My
Thoughts on Writing Compilers and Parsers
The DIY Compiler Website
First Posted October 17, 2012
Last Update July 6, 2013
I am probably not qualified to actually comment on this subject, but,
this is the internet. We can all say what we want, even if it
is
incohernent dribble.
The most difficult thing
to write, perhaps, for a compiler is the parser. At the very
least, it is the most difficult to understand. Many of the
rules
concerning grammars are a complete mystery to me still. When
a
parser generator tells me that a grammar is ambiguous, most
of
the time, I am at a complete loss as to what to do. Although,
I
am still learning. And, as it turns out, I am not the only
one
with this problem. It seems that a lot of people out there
writing parsers are just as, or maybe even more clueless than myself.
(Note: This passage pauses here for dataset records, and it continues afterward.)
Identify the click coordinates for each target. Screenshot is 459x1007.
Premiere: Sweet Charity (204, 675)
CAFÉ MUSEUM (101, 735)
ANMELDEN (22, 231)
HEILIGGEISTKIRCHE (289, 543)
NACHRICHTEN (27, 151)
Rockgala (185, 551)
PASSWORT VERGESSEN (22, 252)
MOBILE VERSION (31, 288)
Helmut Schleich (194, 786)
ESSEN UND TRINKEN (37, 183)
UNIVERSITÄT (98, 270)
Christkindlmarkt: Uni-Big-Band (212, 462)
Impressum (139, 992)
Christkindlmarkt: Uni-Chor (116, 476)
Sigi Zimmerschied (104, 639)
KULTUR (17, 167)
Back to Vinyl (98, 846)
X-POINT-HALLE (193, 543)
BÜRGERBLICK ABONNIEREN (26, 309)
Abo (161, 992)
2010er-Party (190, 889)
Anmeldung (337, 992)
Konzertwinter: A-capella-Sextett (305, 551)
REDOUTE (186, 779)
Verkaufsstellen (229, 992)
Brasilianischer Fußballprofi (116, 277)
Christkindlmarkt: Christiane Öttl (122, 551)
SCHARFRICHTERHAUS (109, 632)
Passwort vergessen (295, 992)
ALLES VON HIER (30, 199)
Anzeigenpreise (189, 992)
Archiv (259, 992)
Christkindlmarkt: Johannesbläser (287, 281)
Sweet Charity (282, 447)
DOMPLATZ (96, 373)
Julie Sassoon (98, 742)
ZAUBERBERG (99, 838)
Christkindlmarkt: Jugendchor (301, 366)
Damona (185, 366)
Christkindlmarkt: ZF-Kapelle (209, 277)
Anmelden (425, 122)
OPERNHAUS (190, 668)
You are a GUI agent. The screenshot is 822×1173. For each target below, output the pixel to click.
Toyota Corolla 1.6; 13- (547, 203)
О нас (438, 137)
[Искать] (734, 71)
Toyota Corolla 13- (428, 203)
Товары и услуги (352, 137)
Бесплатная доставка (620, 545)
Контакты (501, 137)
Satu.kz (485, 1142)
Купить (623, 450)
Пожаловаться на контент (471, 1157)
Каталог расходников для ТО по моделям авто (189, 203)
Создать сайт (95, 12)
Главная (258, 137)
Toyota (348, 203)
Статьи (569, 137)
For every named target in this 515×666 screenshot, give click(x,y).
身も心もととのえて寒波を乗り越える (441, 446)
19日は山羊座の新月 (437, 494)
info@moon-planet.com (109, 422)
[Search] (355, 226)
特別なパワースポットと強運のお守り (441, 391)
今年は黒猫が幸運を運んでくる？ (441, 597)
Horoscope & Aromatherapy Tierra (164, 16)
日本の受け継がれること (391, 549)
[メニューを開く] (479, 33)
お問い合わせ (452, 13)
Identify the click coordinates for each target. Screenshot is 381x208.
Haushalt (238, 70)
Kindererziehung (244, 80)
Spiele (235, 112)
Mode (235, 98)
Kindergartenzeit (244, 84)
The easiest way to write a parser is to
use a parser generator program. Here is a list of my
favorites.
1. Anagram
This program was written by Jerome Holland. He passed away
near
the beginning of the 21st century. But as of this writing,
his
website is still up and you can download a fully working copy of
Anagram. Anagram is an LALR(1) parser generator.
However,
it has a lot of extra features that make it quite powerful
and
flexible. It is also fairly easy to use. When I
first got
it, it did not take long for me to be generating grammars and parsing
input files. One feautre it has is that parsers can be made
fairly easily that do not require scanners. Although, I have
found that if it is any thing remotely complicated, having a lexer make
life a lot easier. If you need a lexer, you will have to use
either a lexer generator, or another Anagram grammar that will function
as a lexer, or just hand code one.
2. LRstar
This program is written by Paul Mann. It will generate either
an
LALR(1) parser or an LALR(k) parser. The fact that it will
generate a parser for more than one lookahead is handy because some
languages are imposible without this feature. However, so
far, I
have not encountered anything I could not do with just plain old
ordinary LALR(1). One of the things I like best about this
parser
generator is the diagnostic information it gives you in the conflicts
report. Using the data in this report made it very easy to
correct the conflicts in the grammar I was working on.
Another
handy thing is that this program has built in Abstract Syntax Tree
generation (AST). LRSTAR can be acquired on sourceforge.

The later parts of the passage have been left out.